Fighting a fire and odds against survival for Wisconsin family farms
My sister was down by the calf barn when she looked up the hill and saw the fire. The flames were already 5-feet high, dancing atop a corn stalk bale they’d swallowed, one of more than 100 highly flammable bales stacked in front of the loafing shed where we kept dozens of cattle. And all of it — the cattle and the bales and the fire — was just feet away from our farm’s three gas tanks, ready to blow.
Malia was pregnant with her fifth child, but you wouldn’t have known it by how quickly she jumped into the side-by-side Kubota utility vehicle and sped toward the flames.

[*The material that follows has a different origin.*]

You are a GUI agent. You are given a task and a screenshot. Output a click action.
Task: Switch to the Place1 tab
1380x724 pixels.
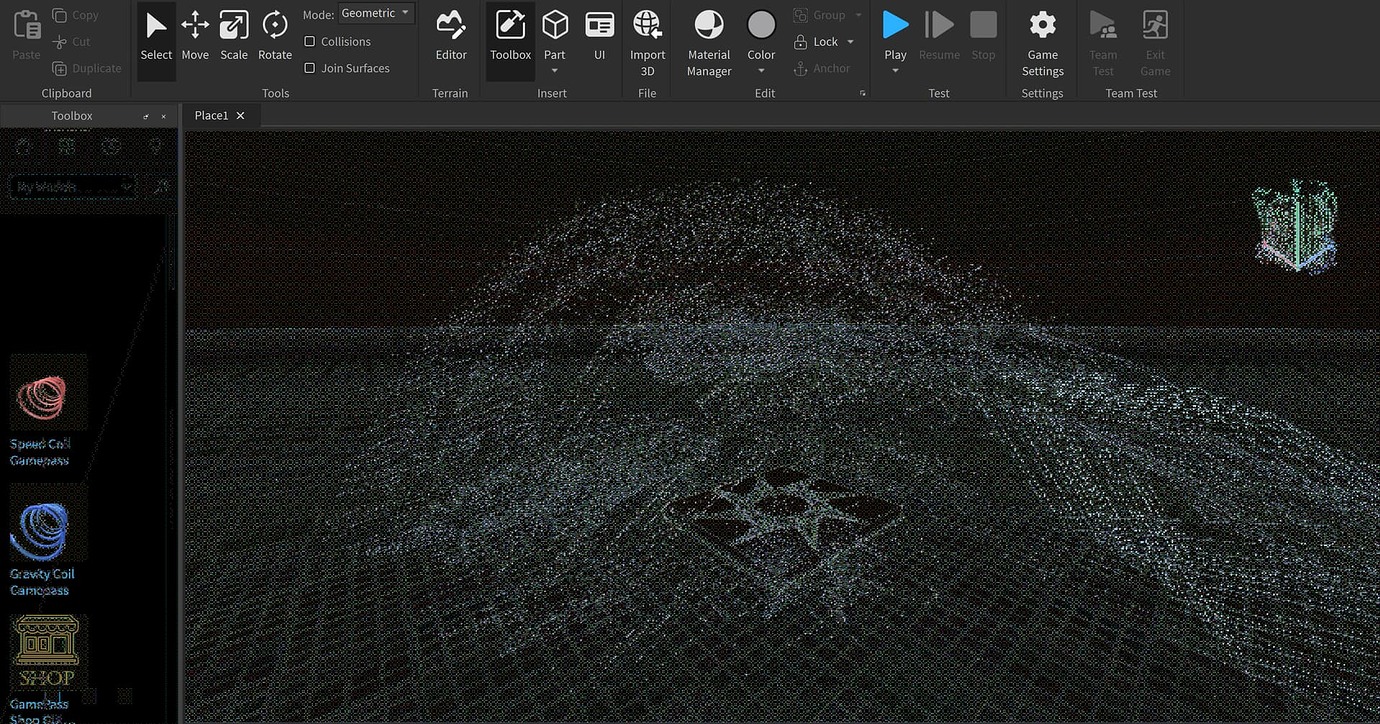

Along for the ride were three fire extinguishers, and knowledge of exactly what could happen.
“Paxton was still with me,” she remembered thinking of her 6-year-old son before she leapt from the side-by-side to fight the fire. “So I had to park the Kubota far enough away to keep him safe.”
If this seems like something most people wouldn’t do, running toward flames, it’s something that for my sister is part of our way of life. And it’s these moments that represent the crisis of disappearing farms across rural America. While so many farms are ground into the dust by hard economics and other forces, there is often a personal tragedy that actually drives them under. A herd of animals dead, or a crop lost. A family member sick. God forbid, an accident.
Or a fire.
Living the crisis of Wisconsin’s disappearing family farms
According to survey data released this year by the U.S. Department of Agriculture, Wisconsin lost another 8 percent of its farms from 2012 to 2022, topping the nationwide loss of 5 percent. And that drop, part of a trend that bounces around year-to-year but maintains its general downward spiral, is just the latest chapter in a decades-long loss. In the past generation, America has lost about 85 percent of our country’s dairy farms. Farms that long drove Wisconsin’s economy, and still define our identity.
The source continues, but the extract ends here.